* begin Provided records *

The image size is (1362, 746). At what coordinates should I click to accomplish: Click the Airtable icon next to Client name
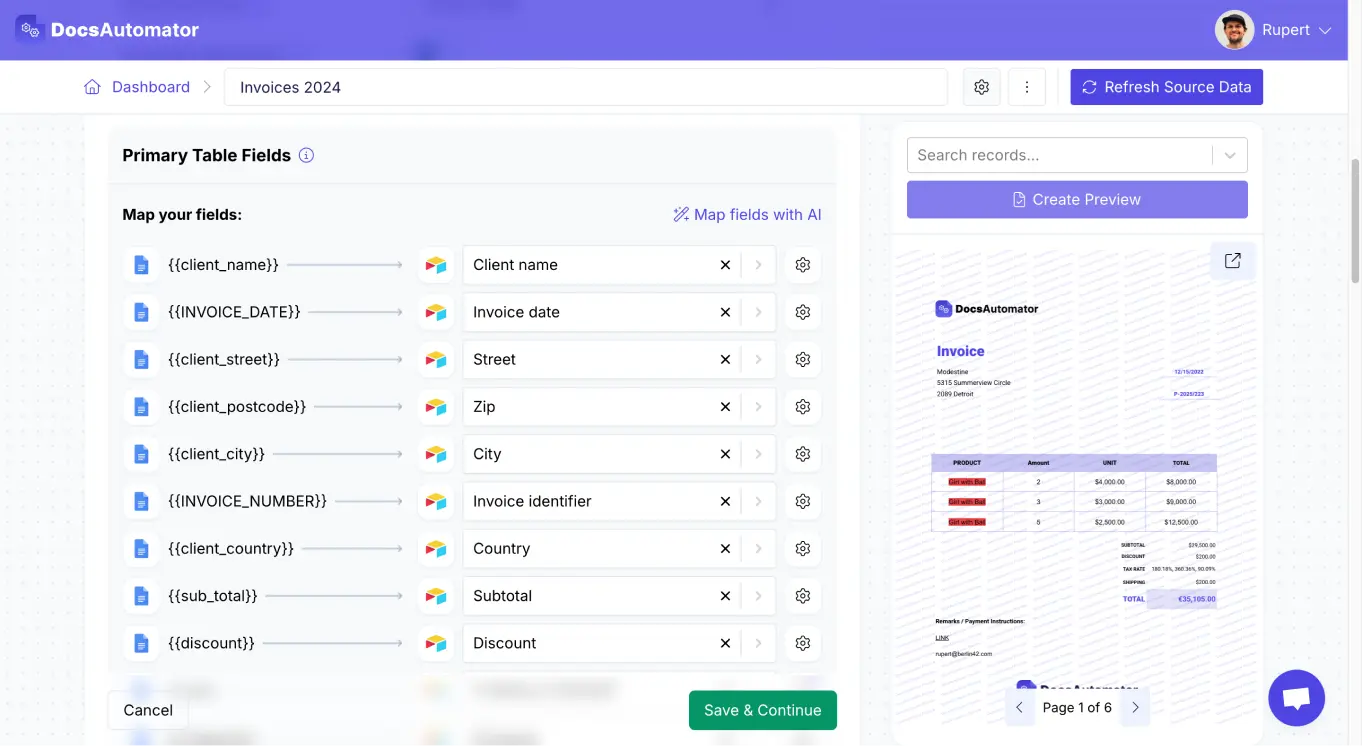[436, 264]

* end Provided records *
* begin Provided records *

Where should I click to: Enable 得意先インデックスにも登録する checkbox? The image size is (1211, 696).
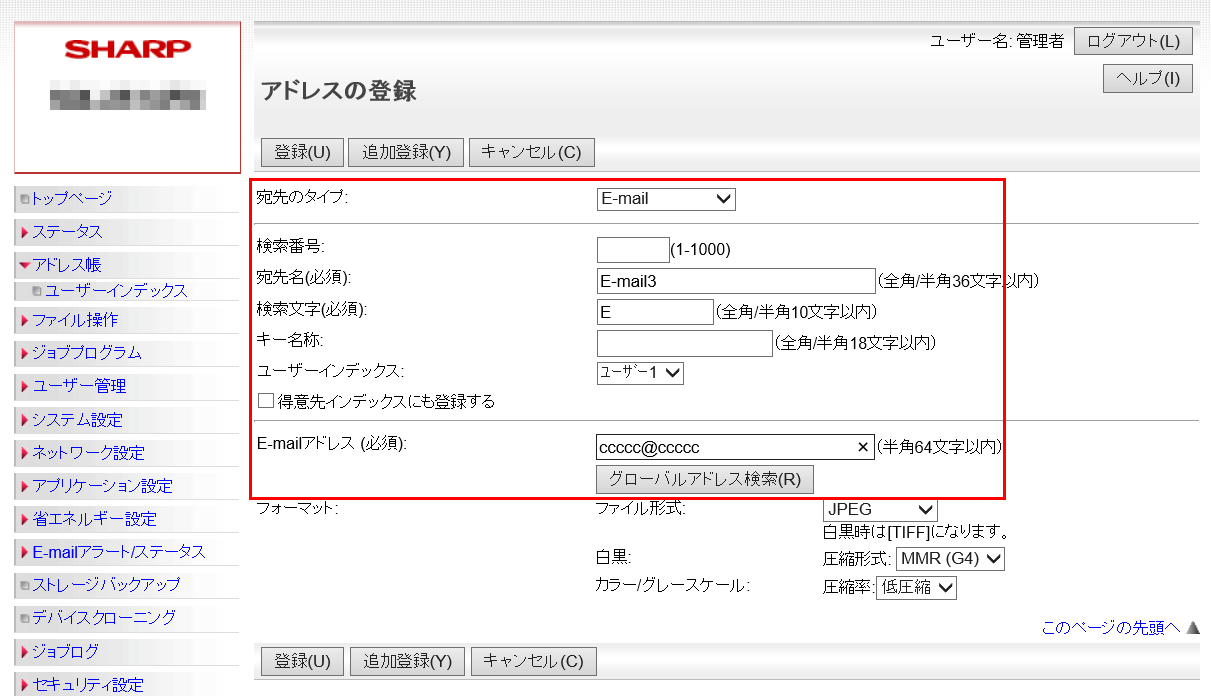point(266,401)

* end Provided records *
* begin Provided records *

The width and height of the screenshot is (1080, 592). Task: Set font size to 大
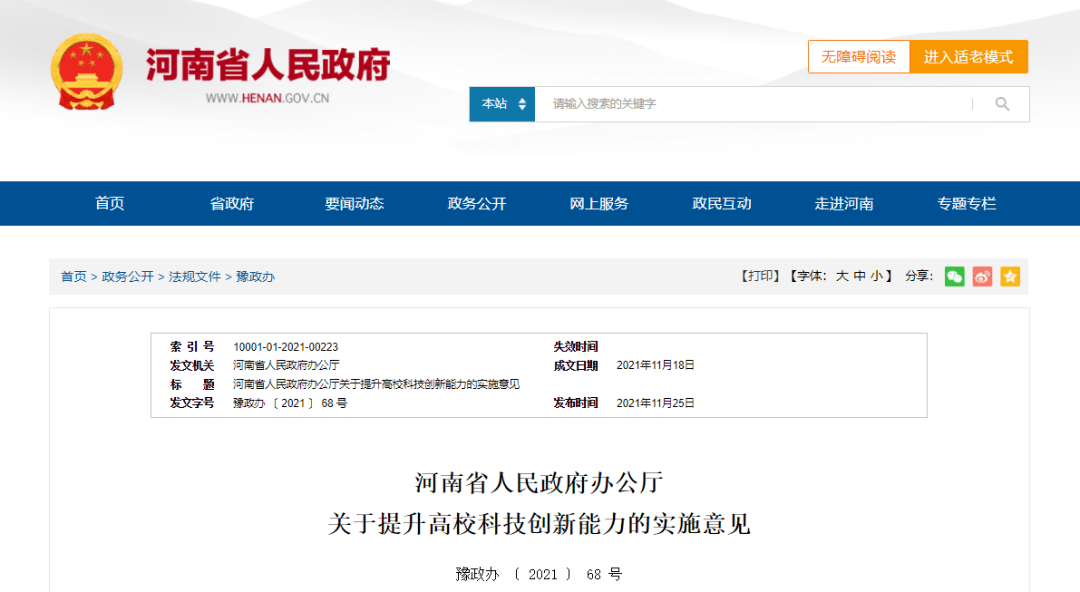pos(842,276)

* end Provided records *

_Directions_:
Please copy the rows word for word, starting with the line that contains "The width and" and continuing through the line that contains "pos(842,276)", with both of those lines included. Leave the pictures out of your answer.

_Solution for this exercise_:
The width and height of the screenshot is (1080, 592). Task: Set font size to 大
pos(842,276)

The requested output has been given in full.